Emma Varvaloucas: I mean, it’s interesting what Steve was saying, where again, yeah, like you said, we can’t know what the judges were thinking, but that maybe Roberts was preparing for like, like many people, he is, the Kamala Harris is gonna win.
Or at that time, I don’t remember if she had announced, like if Biden had stepped down yet or not. I don’t remember the exact timing, but he thought for sure that Trump wasn’t gonna be in there again. Maybe that’s the case.
Zachary Karabell: Maybe.
So thank you all for listening. Stephen Vladeck really is a great resource if you’re looking for one, to kind of be a sherpa for what’s going on in the Supreme Court and in these various cases, good person to read if you need a deeper dive or some analysis of what’s gone on.
And again, this is gonna be a year where the court is gonna have, particularly the Supreme Court, but also the district and federal appeals courts are gonna have outsized public profile and outsized influence on the arc of the Trump administration’s policies. So we’re all gonna need to be somewhat amateur court watchers in the time ahead to make sense of what’s going on.

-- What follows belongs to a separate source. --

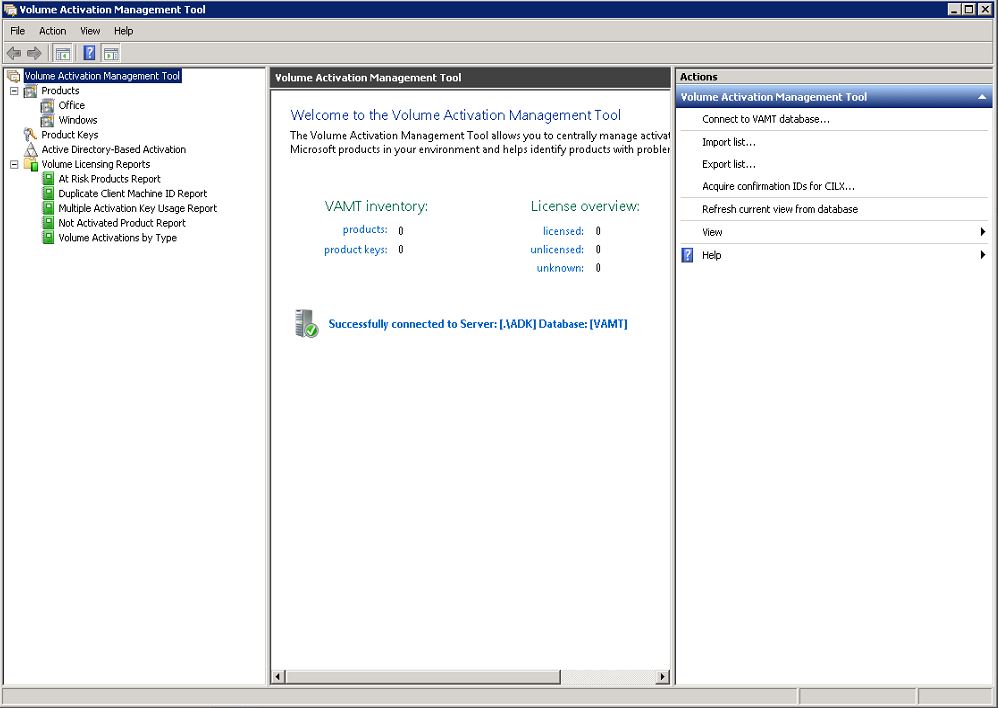Click the Forward arrow in the toolbar
998x708 pixels.
click(34, 53)

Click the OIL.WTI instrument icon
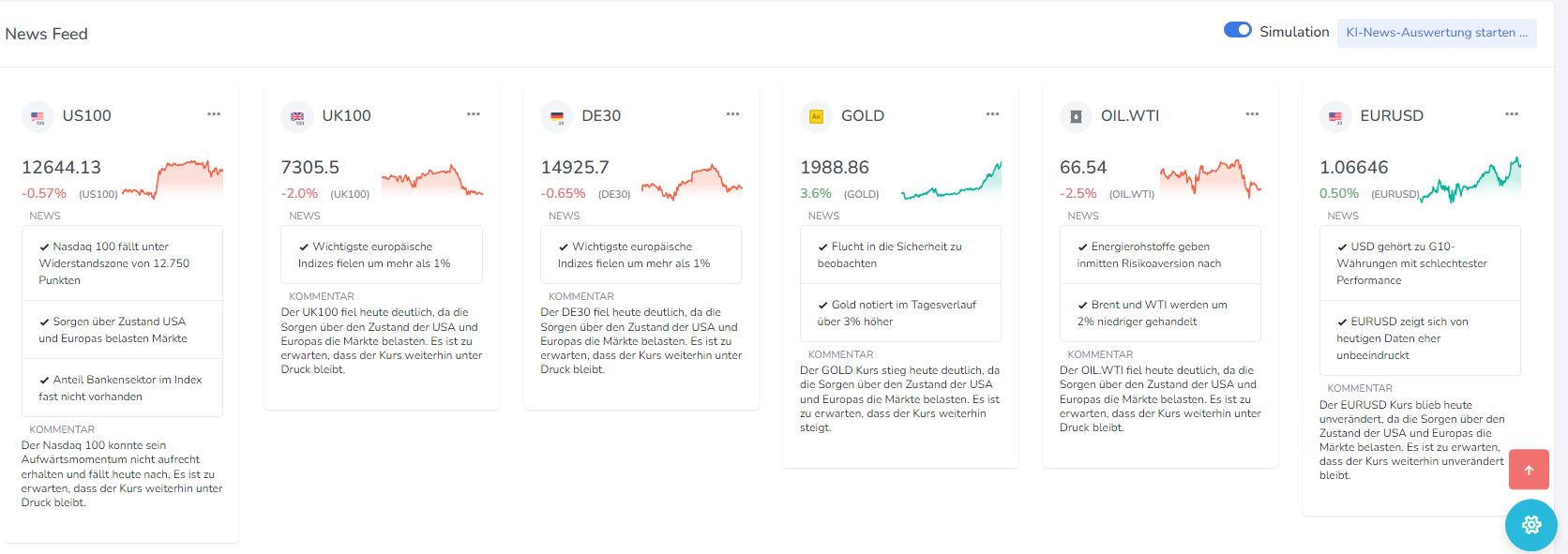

And I guess we will all find out exactly what happens when it happens, and we will be here to try to put it in some sort of perspective, hopefully a constructive perspective. And hopefully that perspective of being constructive ends up being justified, ha ha ha, by what goes on in the justice system.
So thank you, Emma, for co-hosting. Thank you to the Podglomerate. Please let us know your thoughts. And sign up for our newsletter, What Could Go Right? which is free and weekly. So we’ll be back with you next week.
Emma Varvaloucas: Thanks everyone for tuning in as always.